School - What is a school: #2 dancing at the edge of the world
The conversation departs from the title of Ursula K. le Guin’s book, of which the subtitle reads – Thoughts on Words, Women, Places. We will speculatively move through the title “Dancing at the edge of the world” to think about what it means to be dancing at the edge – both in art practice and socially? How do choreography and movement create places and spaces of resistance? How do we move along edges? How do queer-feminist choreographies practice worldmaking and create different ways of being and coexisting? What are choreographic strategies of resistance through pleasure, words and gathering? How do we practice empathic communities?

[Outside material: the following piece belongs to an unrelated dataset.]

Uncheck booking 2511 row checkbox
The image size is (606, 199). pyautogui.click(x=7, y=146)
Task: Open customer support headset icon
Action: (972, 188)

link: https://fb.watch/2Jq8e7fYDC/
Participants:
Ania Nowak’s expanded choreographic practice approaches vulnerability and desire as ways towards reimagining what bodies and language can do. She develops formats such as live and video performance, performative exhibition and text. Nowak’s overall inquiry is into the political dimension of the body material and its immaterial aspects —affects, feelings and intuition— to think of new, embodied practices of care and companionship. She is especially interested in the latter when taking into account the unstable, transnational character of our lives and work in the Western world today; experiences of sexuality, sickness and grief, as well as, ethics of pleasure in times of climate and political urgency. Nowak’s works have been presented at HAU Hebbel am Ufer, Sophiensaele and Akademie der Künste in Berlin; Ujazdowski Castle Centre for Contemporary Art and Nowy Teatr in Warsaw; Art Stations Foundation in Poznań, CAC Vilnius, ICK Amsterdam a.o. She lives and works between Berlin and Warsaw. http://technologiesoflove.tumblr.com
Natalia Sielewicz – art historian and curator at the Museum of Modern Art in Warsaw. Graduated from Central Saint Martins College and Courtauld Institute in London. Curator of exhibitions: Paint, also known as Blood: women, affect and desire in contemporary painting (2019), Hooligans (2017), that problematized performativity and dance as a tool of female resistance, Ministry of Internal Affairs. Intimacy as Text (2017), dedicated to the affects and poetics of confession in literature and the visual arts. She is also curator of the Private Settings (2014), one of the first institutional exhibitions looking at the impact of new technologies on the human condition in late capitalism, and Bread and Roses. Artists and the Class Divide (2015, together with Łukasz Ronduda). Curator and producer of numerous performances and film screenings.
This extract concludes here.